2025年10月21日(火)18時04分

 双日総合研究所の吉崎達彦チーフエコノミストはロイターとのインタビューで、高市早苗新首相(写真)の政策は「分配よりも成長を重視しており、市場関係者の期待は高い」との見方を示した上で、「政務担当の首相秘書官に前経済産業次官の起用が報じられるなど、人事面では(経産省人脈を重視した)安倍晋三内閣を参考にしている可能性がある」と指摘した。10月21日、東京で撮影(2025年 ロイター/Kim Kyung-Hoon)

Yusuke Ogawa

[東京 21日 ロイター] - 双日総合研究所の吉崎達彦チーフエコノミストはロイターとのインタビューで、高市早苗新首相の政策は「分配よりも成長を重視しており、市場関係者の期待は高い」との見方を示した上で、「政務担当の首相秘書官に前経済産業次官の起用が報じられるなど、人事面では(経産省人脈を重視した)安倍晋三内閣を参考にしている可能性がある」と指摘した。

―高市新首相の印象は。

高市氏の特徴として重要な点は関西人であるということだ。戦後の首相で関西出身者は数少ない。やや語弊があるかもしれないが、高市氏には関西特有のヤンチャな雰囲気があり、これまでの常識にとらわれずに、どんどん新しいことにチャレンジしていく姿勢を感じる。(大阪府を地盤とする)日本維新の会との連立合意も、彼女が関西人ということがプラスに働いたと思う。他の人物が自民党総裁だった場合、維新と組むのはなかなか難しかったかもしれない。

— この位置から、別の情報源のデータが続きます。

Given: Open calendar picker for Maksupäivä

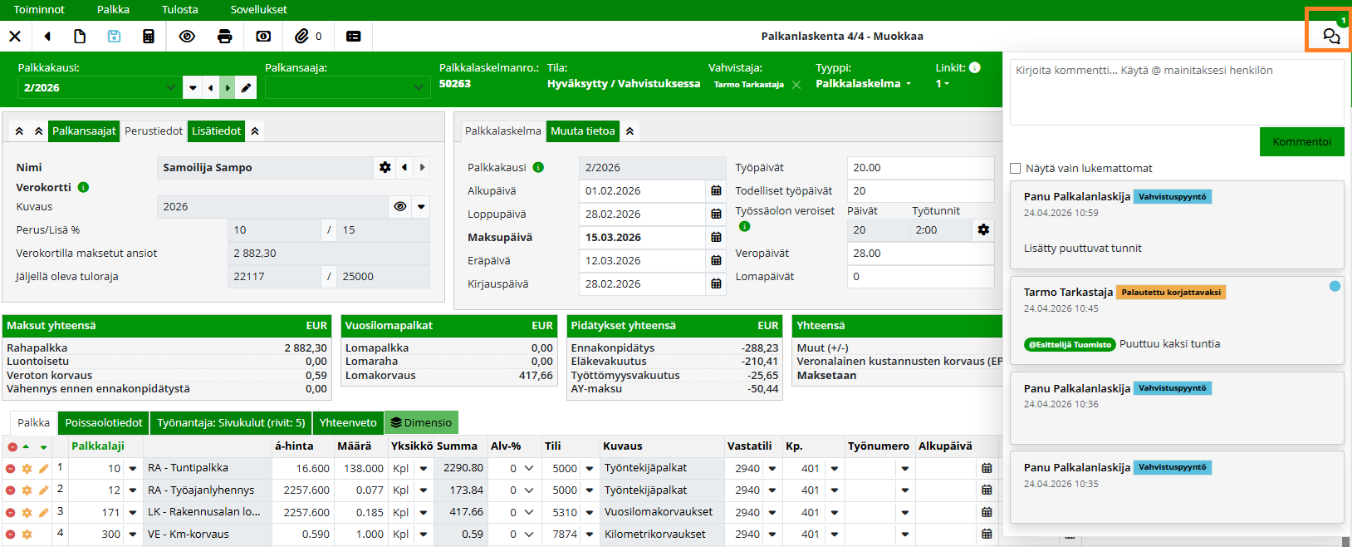Looking at the screenshot, I should 716,237.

日本で初めての女性首相の誕生だが、「ガラスの天井」を破る人は大体が型にはまらない性格だ。イギリスのサッチャー元首相も、イタリアのメローニ首相もそうだ。日本のメディアは高市氏を厳しい目で見がちだが、世論調査では若い世代からの支持がかなり高い。SNS上で大きな注目を集めており、いまの時代に合った人物を自民党は掘り当てたのかもしれない。総裁選でも党員票で圧勝するなど、しっかりとした正統性を持っており、皆が納得する総理総裁ではないか。

―政策面のポイントは。

高市氏の経済政策は、分配よりも成長重視であり、放任ではなく介入型だ。石破氏よりもビジネス優先なので、市場関係者の期待は高い。原発再稼働などの思い切った施策が求められている。(日本維新の会との連立政権の行方については)維新は都市型改革政党なので、「議員定数削減」のような政策をいきなり提案してくる。高市内閣に「放漫財政」の気配が出たら、それを止める役割を担うことになるだろう。

もっとも財務相に片山さつき氏の起用が報じられており、極端な積極財政策を取ることはないのではないか。ただ、故・安倍晋三氏が財務省に不信感を募らせていたこともあり、今回財務省OBを起用するあたり、高市氏は財務省の動きを強く警戒しているのだろう。政務担当の首相秘書官に飯田祐二・前経済産業次官を充てる方針も伝えられているが、人事面では(経産省人脈を重視した)安倍内閣を参考にしている可能性がある。

―日銀への影響はどうみるか。

金融政策決定会合を来週に控え、所信表明演説に注目している。金融緩和と積極財政を重視する「サナエノミクス」を強調するのではなく、ある程度は日銀に自由度を与えるような内容であった方が、マーケットの反応は良くなるだろう。日銀を後ろ手に縛るのではなく、「あなたたちを信頼している」というメッセージを出すことが大事だ。

また、来週はトランプ米大統領の訪日が予定されている。準備する時間はあまり残されていないが、トランプ氏とのファーストコンタクトがうまく行けば、内閣支持率は大きく上がるのではないか。内閣が発足してすぐに重要な局面を迎えることになる。